Letter from COLOSS
In the last decade, elevated losses of western honey bee colonies have been observed, mainly in Europe and North America, but the underlying causes still remain unclear. In 2008, European and USA honey bee experts formed a network "COLOSS" realising that efforts by individual countries to identify the drivers of losses were unlikely to succeed, given the current consensus that causes are complex and can be different between regions and between the years. Now more than 1000 scientists are working together in this network in specific working groups.
The epidemiological working group have developed a standardised questionnaire to identify the underlying causal factors of losses and provide beekeepers sustainable management strategies.
We now invite you to fill in the questionnaire for 2018 which you will find below. This will enable us to compare your answers with other beekeepers. With your data we can estimate the relative risk of colony losses for beekeeper decisions such as Varroa treatment, migration of colonies and comb replacement. We also aim to identify differences in relative mortality risk between regions. This will enable follow up research projects in specific regions.
At your option your personal details may be recorded however we undertake not to disclose them to any third party to protect your privacy.
Finally your help is much appreciated. Please can I ask you to promote this survey and the questionnaire link through this open letter to as many English bee keepers as you are able to do so. Feel free to share the link by email, word of mouth, newsletters or social media and to your local bee keeping organisations. In doing so you will be making a contribution to tackling the problem of colony losses and ensuring that English data is represented as an equal partner in the COLOSS European community.
The survey link : http://www.bee-survey.com/
Dr Anthony Williams
COLOSS Survey Coordinator for England
De Montfort University
A Member of Leicester and Rutland Beekeepers Association and Rugby Beekeepers Association
Tel: 0116 207 8468
Instructions for completing the survey -- You may wish to print out a copy of these instructions for reference --
1. Please read the questions carefully and answer as many as possible. Your cooperation is much appreciated.

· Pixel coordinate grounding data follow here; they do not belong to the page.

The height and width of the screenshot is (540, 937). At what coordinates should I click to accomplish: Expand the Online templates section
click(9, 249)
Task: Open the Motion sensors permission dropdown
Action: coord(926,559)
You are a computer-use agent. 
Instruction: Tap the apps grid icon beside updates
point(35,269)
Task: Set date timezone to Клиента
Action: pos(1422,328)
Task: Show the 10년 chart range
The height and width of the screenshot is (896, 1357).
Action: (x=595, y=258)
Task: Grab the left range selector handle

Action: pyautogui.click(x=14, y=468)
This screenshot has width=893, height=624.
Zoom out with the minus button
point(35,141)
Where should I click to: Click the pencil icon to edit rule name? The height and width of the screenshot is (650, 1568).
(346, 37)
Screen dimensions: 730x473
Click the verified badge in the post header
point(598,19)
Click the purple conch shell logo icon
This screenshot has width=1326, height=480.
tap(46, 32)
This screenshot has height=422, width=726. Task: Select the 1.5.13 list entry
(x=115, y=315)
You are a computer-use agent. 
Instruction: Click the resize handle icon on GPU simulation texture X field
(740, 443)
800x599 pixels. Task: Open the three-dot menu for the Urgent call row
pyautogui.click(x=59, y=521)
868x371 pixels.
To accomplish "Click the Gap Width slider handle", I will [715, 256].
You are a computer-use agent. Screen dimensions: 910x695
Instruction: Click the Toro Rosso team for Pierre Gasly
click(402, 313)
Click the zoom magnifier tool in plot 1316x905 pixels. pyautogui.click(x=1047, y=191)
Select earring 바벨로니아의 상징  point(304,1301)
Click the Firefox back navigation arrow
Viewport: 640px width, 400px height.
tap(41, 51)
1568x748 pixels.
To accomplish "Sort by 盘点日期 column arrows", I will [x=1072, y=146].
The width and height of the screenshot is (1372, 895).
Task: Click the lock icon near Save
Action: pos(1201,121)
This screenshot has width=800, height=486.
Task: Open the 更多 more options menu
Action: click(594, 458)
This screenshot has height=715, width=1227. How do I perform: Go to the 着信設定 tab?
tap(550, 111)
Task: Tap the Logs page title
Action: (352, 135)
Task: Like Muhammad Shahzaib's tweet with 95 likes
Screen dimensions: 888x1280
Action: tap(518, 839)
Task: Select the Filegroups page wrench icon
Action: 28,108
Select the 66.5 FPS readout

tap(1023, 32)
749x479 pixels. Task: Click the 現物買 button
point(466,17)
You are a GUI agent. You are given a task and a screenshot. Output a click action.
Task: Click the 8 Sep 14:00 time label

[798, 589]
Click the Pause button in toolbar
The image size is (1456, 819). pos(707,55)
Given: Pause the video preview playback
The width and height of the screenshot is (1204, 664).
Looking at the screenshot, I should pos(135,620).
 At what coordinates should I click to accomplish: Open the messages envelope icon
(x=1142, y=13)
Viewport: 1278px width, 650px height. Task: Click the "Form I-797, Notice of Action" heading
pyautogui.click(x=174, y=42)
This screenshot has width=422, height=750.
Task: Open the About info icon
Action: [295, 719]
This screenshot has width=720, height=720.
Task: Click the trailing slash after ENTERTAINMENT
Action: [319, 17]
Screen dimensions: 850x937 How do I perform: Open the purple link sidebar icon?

2. Only complete the electronic “Official COLOSS” questionnaire once.
3. There are separate paper questionnaires from the National Bee Unit (NBU) in circulation and also pending a Winter loss survey from the British Bee Keepers Association (BBKA). Though there is some overlap between the three surveys please treats each survey separately. Each organisation’s questionnaire has been designed to meet different organisational purposes. At present efforts between the three organisations are uncoordinated it is hoped that in the future we will be able to coordinate our efforts.
4. Please note that questions marked with * have to be completed.
5. Excluding the informed consent question, final comments box there are 31 questions.
6. The survey asks questions about your bee keeping practice over the last 12 months, in particular the number of colonies you have in production and have lost over the winter period. You may wish to consult your records before starting the survey.
7. The questionnaire should be done in one sitting and should take about 15 minutes to complete.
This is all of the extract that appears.